Di giorno allenatore, di notte pedofilo

carabinieriDi giorno allenatore di calcio, di sera pedofilo web. È quanto scoperto dalla polizia postale di Foggia, coordinata dalla Procura di Bari, che ha arrestato un 28enne (S. M.). L’uomo, utilizzando Facebook e Live Messanger e sotto false identità (anche quella di una donna), convinceva i minori a mostrare parti intime del loro corpo o a compiere atti sessuali che riprendeva e riproduceva su dvd. Con uno di loro, un minore di anni 14, il «porno-film» è diventato anche realtà: dopo aver carpito la sua fiducia lo ha invitato a casa sua per giocare a un videogame, ma poi qui lo ha costretto ad avere rapporti sessuali.

LE ACCUSE – L’incensurato, allenatore di una squadra di calcio giovanile dilettantistica, è accusato di produzione e detenzione di materiale pedopornografico, violenza sessuale e corruzione ai danni di una decina di minori di anni 14. Il 28enne da oltre due anni – stando alle verifiche effettuate sul computer in possesso dell’arrestato – sotto falsi account («Roberta La Neve» o «Miki Morelli») chiedeva l’amicizia a ragazzini e instaurava con loro un dialogo, lì dove si accorgeva che poteva diventare più «piccante», cominciava a formulare richieste di prestazioni erotiche on line o di semplice dimostrazione delle proprie parti intime davanti alla webcam. In cambio prometteva di mandare le proprie: si trattava chiaramente di parti del corpo femminile o altri atti sessuali che recuperava sempre in rete.

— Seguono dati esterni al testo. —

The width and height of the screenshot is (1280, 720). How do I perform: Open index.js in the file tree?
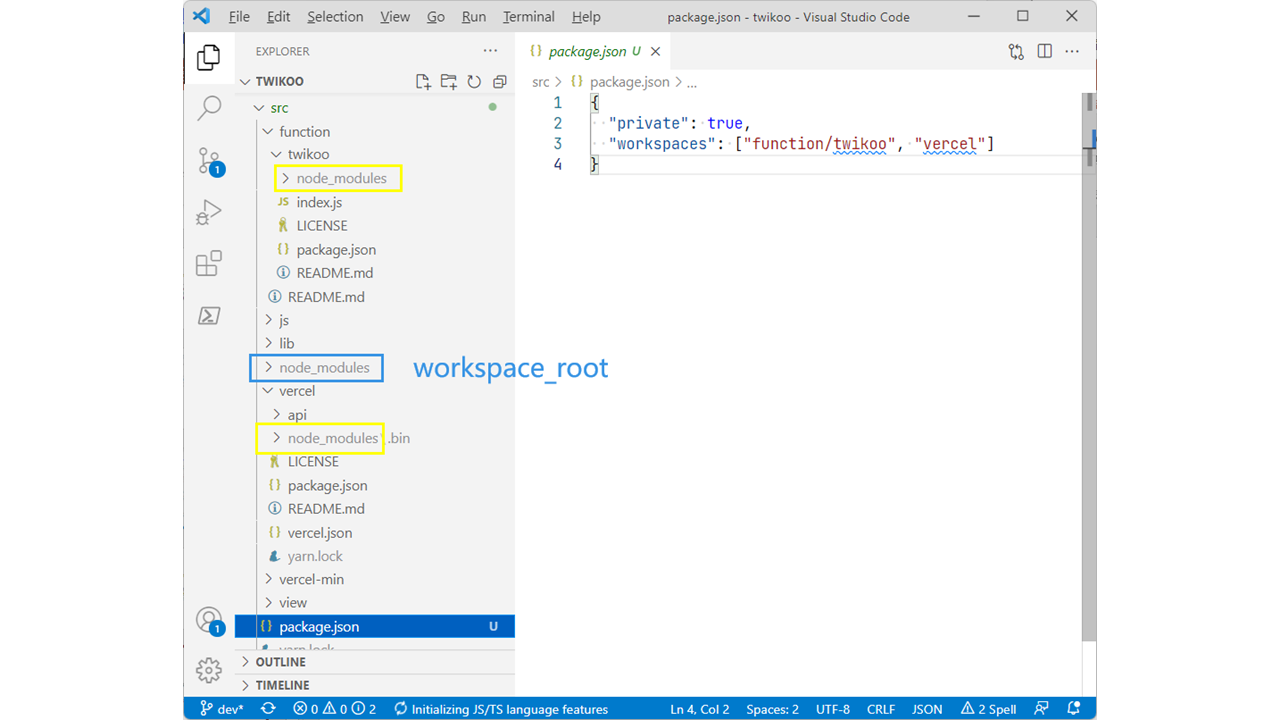[319, 202]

LA DENUNCIA – Nell’aprile dello scorso anno, però, la denuncia di un genitore di una delle vittime ha messo fine al gioco erotico che, ormai, non era solo virtuale, ma che con alcuni minorenni era diventato reale e minaccioso. Una delle vittime era stato costretto con minacce a tenere nascosto quello che accadeva. I genitori, infatti, avevano scoperto sul pc del proprio figlio 13enne materiale pedopornografico, dove venivano riprodotti video erotici che avevano come protagonista proprio il ragazzo, provenienti sia da Facebook che da Live Messanger. L’avvio dell’inchiesta ha permesso agli investigatori della Polizia Postale di Foggia di accertare (perquisizioni domiciliari e sequestro del materiale informatico in possesso dell’arrestato) che nella «rete» erano finiti tantissimi minorenni, molti dei quali hanno collaborato attivamente all’indagine che oggi ha spalancato le porte del carcere al 28enne foggiano.